4. Optimize your marketing campaigns to maximize your dollars
Once you have your foundation, in-flight optimizations can help maximize the impact of your HCP and DTC marketing dollars. Weekly insights from Crossix help both Kornblatt and Lawless make these timely and informed data-driven decisions. Kornblatt and her team look at leading indicators such as audience quality and engagement on the vaccine website. Patients who are on a website for 30 to 40 seconds are probably scheduling a vaccine appointment. The team can then follow that patient journey and tie high-value site actions to health behavior using lagging indicators in Crossix such as visiting a doctor or receiving the vaccine.
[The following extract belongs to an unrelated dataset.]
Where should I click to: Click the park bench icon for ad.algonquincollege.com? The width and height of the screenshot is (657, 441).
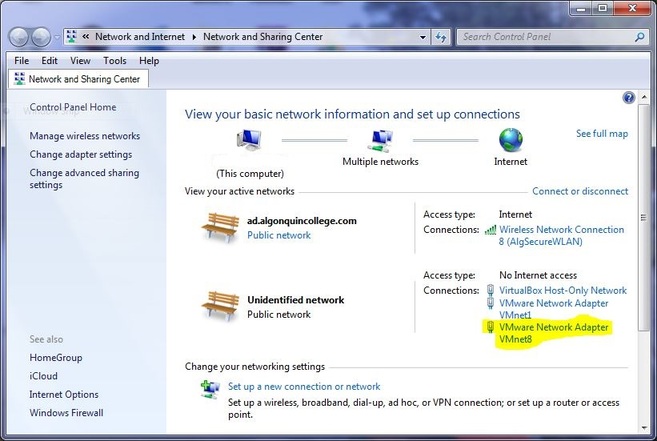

When it comes to leading indicators, Lawless stresses the importance of defining what success looks like so you can figure out how to best measure it. “When I’m reviewing website audience engagement, it’s okay if I don't see deep time on site, but instead I’m seeing a high-value action like downloading a specific piece of content or enrolling in a particular program,” he says. “If we can get them through that key process as quickly as possible, we can then follow up with them and build a relationship.”
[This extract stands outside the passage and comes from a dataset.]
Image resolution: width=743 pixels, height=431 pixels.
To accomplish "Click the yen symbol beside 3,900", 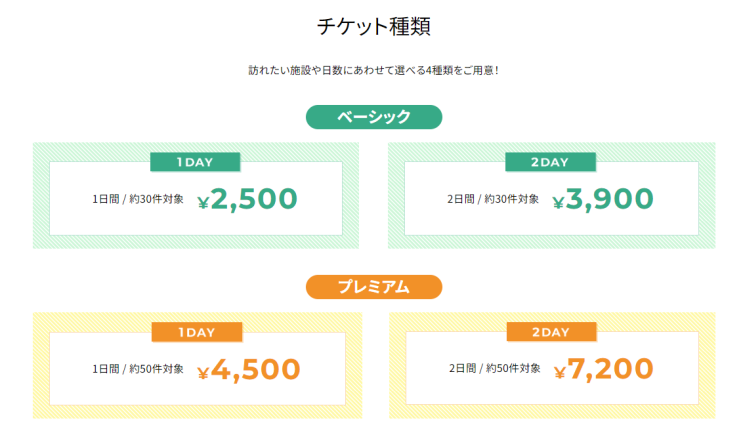I will pyautogui.click(x=558, y=203).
“Crossix also helps us test different hypotheses,” he says. “For example, we can see if a certain media tactic leads to a specific outcome and see if there is any correlation or causation.”
5. Defend and validate your marketing investments
When it comes to providing information to senior leaders, both Lawless and Kornblatt agree that it’s essential to move beyond vanity metrics like impressions or click-throughs and translate results into a language that they can react to. “We are confident that we understand our target audience, in our case, the wellness seeker,” says Kornblatt. “We can point to the leading indicators to confidently say we're reaching patients with the highest propensity to convert.”
While the data provides Lawless and his team good insight into their current state, it also helps them validate expansion into new areas. For example, he is trying to get a better understanding of the symbiotic relationship Venn Diagram of how digital non personal promotions and Corcept’s field team drive audience engagement. “A lot of the work that we do with Crossix is to figure out who is exposed to media and our field colleagues, who is exposed only to the field, and who is exposed only to media,” he says. “We can then create hypotheses and determine further tests to see if we should shift anything.” From there he and his team know how they need to pivot moving forward. “You can learn a lot from both your successful tests and your failures,” he says.
Key takeaways
Emerging biotechs and smaller to mid-size biopharmas often need to do a lot with less people and budget. That’s why the right measurement is even more important for making confident decisions backed by data that can help maximize marketing dollars.
“Resist the temptation to be in all channels,” says Lawless. “Start small, pick a few key channels, test and measure them, see what you learn, and then build over time. This can help you realize quick wins to show value, that you moved the needle, and are certain about what to do next.”